Last year, a lengthy report was published in Cambridge entitled «Can BRICS De-dollarize the Global Financial System?" Having analyzed the available information on BRICS Pay, BRICS developments on alternatives to SWIFT and digital currencies, its authors highly evaluated the chances of BRICS to create an alternative non-dollar financial system. On the other hand, the previously mentioned Jim O'Neill, who calls himself the "creator of BRICS," in a recent interview on the prospects of this bloc and its role in Africa, expressed doubts about the possibility of launching a single currency by countries that "can’t even really agree on basic things like a peaceful border". Calling the dominance of the dollar "problematic" and recognizing "the need for some different monetary and financial system," he is not sure that replacing the dollar with another national currency would make such system any better.

The topics of mutual settlements and a collective currency are unlikely to fall out of sight of the BRICS leaders at their next summit in Johannesburg. The creation of a reliable monetary and financial "safety net" is relevant both for them and for the leaders of those states that intend to join BRICS or have already joined the "Five" as shareholders of the NDB. The recent banking turmoil in the United States and Switzerland, as well as the situation with American debt, have only strengthened the desire to protect themselves from new financial cataclysms, and in this vein, the work of the BRICS Business Council on the most pressing monetary and financial issues is of particular importance.

There is still time before the XV summit in Johannesburg, and even more so before the end of the South African presidency of BRICS, in which a lot can be done.

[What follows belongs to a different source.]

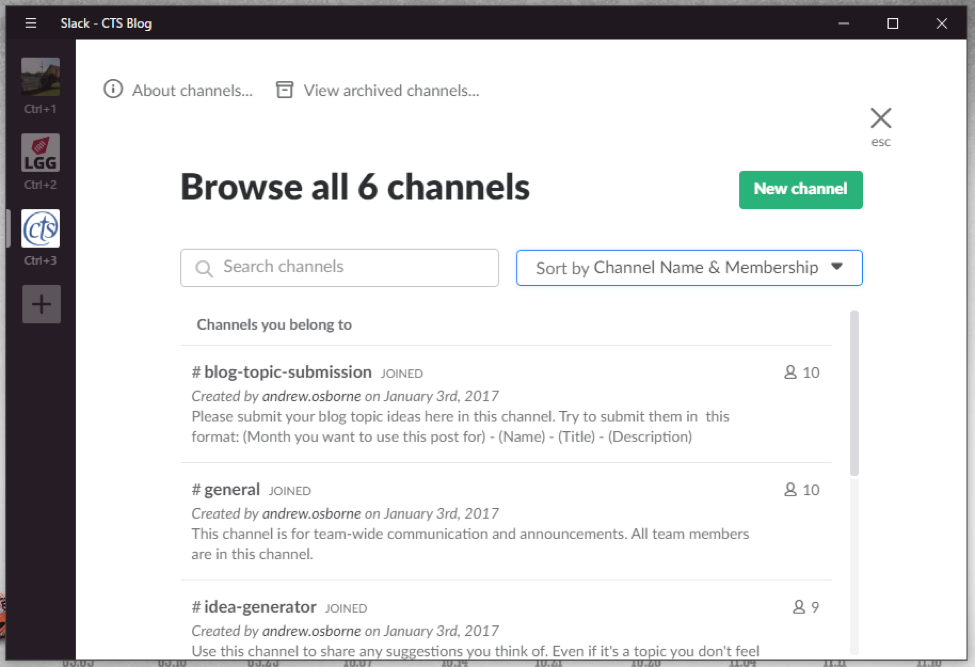Open the Sort by Channel Name & Membership dropdown
Screen dimensions: 975x667
pyautogui.click(x=688, y=268)
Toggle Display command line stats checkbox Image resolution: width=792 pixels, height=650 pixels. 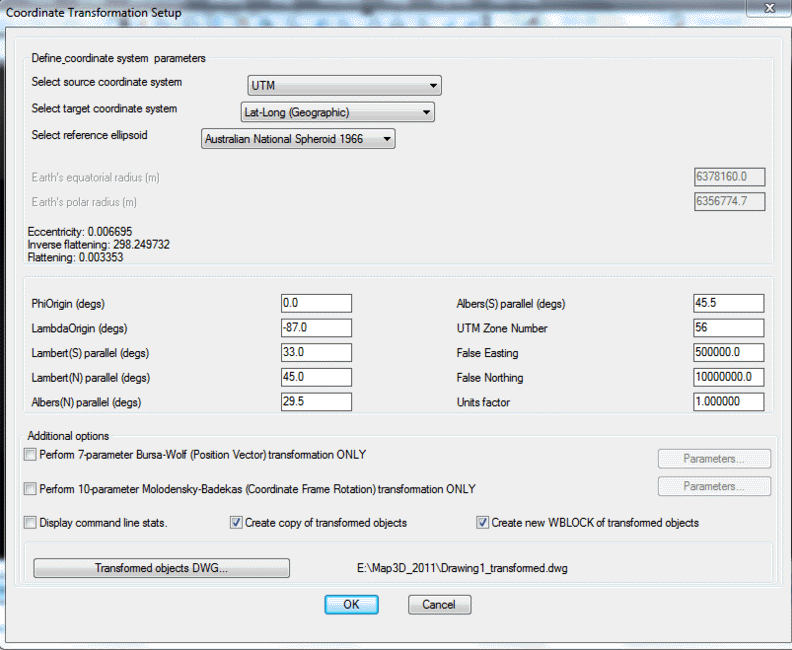click(29, 522)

And next year, the presidency will pass to Russia, which is no less than other BRICS countries, interested in launching and successfully functioning an alternative monetary and financial system. Russian priorities in BRICS for 2024 have yet to be determined, but they are unlikely to be limited by the continuity of the agenda. Most probably, new initiatives will be put forward to strengthen mutually beneficial cooperation in the BRICS-SCO-EAEU format with the possible connection of the G20/B20, where India currently chairs, and the work will go on under the presidency of BRICS countries for another two years.